“Ah, yes,” said I, “I have read Gautier, and that is a very good monograph of Marion Crawford’s. I was there once myself.”

“Were you?” said Mrs. Denby, demurely. “Do you take sugar?”

“Oh, tell me!” I began, for I saw I was expected to show some interest.

“Don’t, Dick,” began Mrs. Denby.

“Oh, it’s only Tom,” said Denby, fondly; but not half so fondly as he had before he had found her, and persuaded her, and—I always have had such bad luck with the woman whom it’s worth while trying to marry!

“You see,—it’s a silly story. Dick’s usually are,” began Mrs. Denby.

“Oh, fiddlesticks!” said Denby. “Now, you know—”

“Oh, if you must,” said Mrs. Denby, despairfully.

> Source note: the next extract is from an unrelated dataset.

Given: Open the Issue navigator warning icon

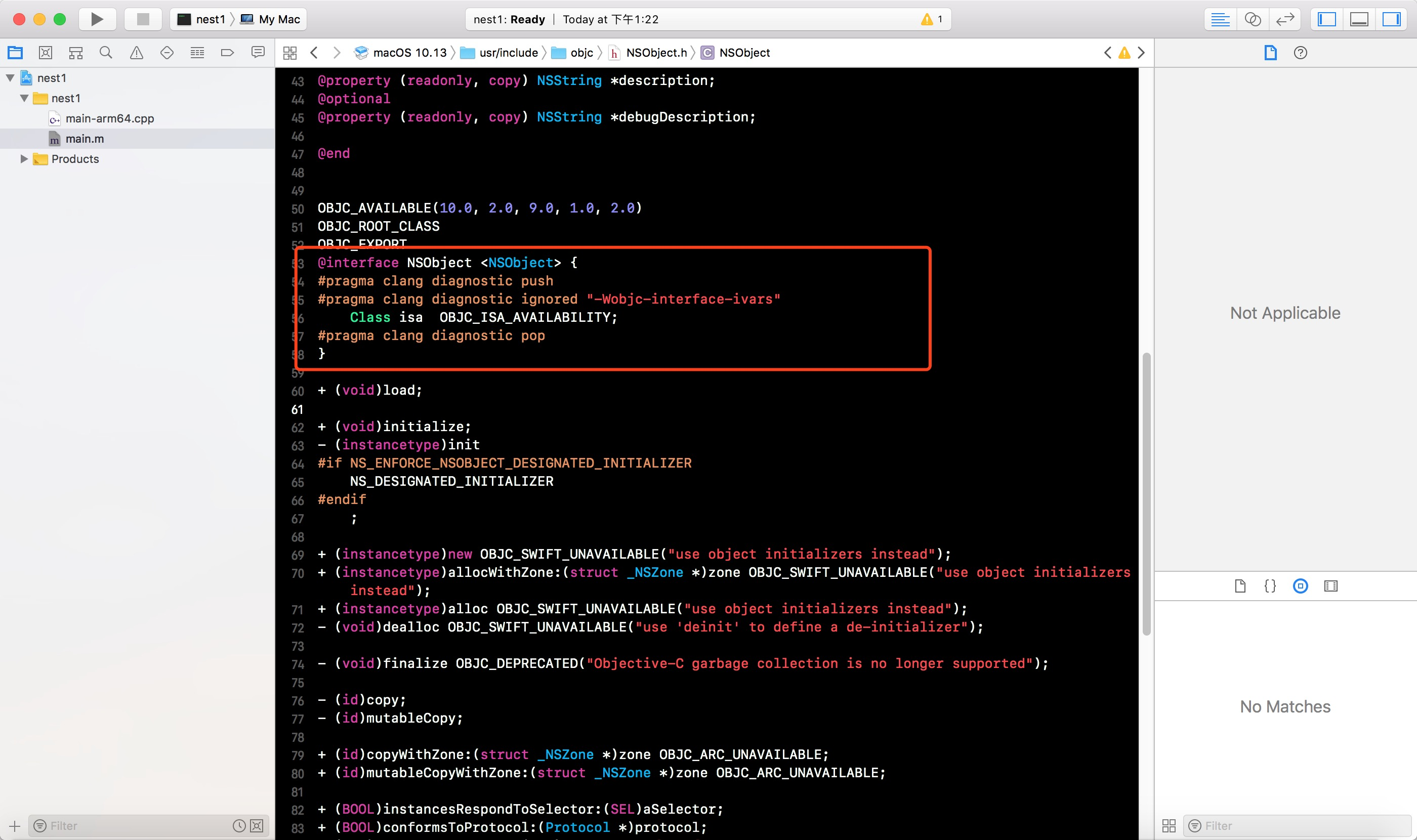Looking at the screenshot, I should pyautogui.click(x=137, y=53).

“Paris was a glare of splendor that February,—after the North Atlantic,” Denby went on. “Did you ever leave New York of a dismal day of winter fog and a week after find yourself in Havre? The boulevards are gay, the shops resplendent. Paris is a different place from Paris in July,—when hordes of our countrymen swoop down on it like the Huns. It’s like the rural visitor doing Fifth Avenue in August, and wondering why New York is so much talked about. But Paris in February is the Paris one dreams of when the word is pronounced, with all its suggestiveness of the world’s gayety. Yet, it was cold that February,—as bitter as in New York; and after coming back one night to my lodging on the Avenue Carnot, where the cab was unable to make its way because of the frozen sleet on the smooth paving of the hill the Avenue des Champs Elysées climbs,—that night I concluded I had not intended exchanging New York for wintry unpleasantness, and decided to go to Constantinople. Constantinople, where I had never been, seemed so far away, and I did not know that it, too, could be bleakly dismal in the spring. The next morning I booked on the Orient Express. That evening I was snugly put away in my compartment, and the morning after was looking on a Bavarian landscape.”

“You always were impulsive,” Mrs. Denby interrupted.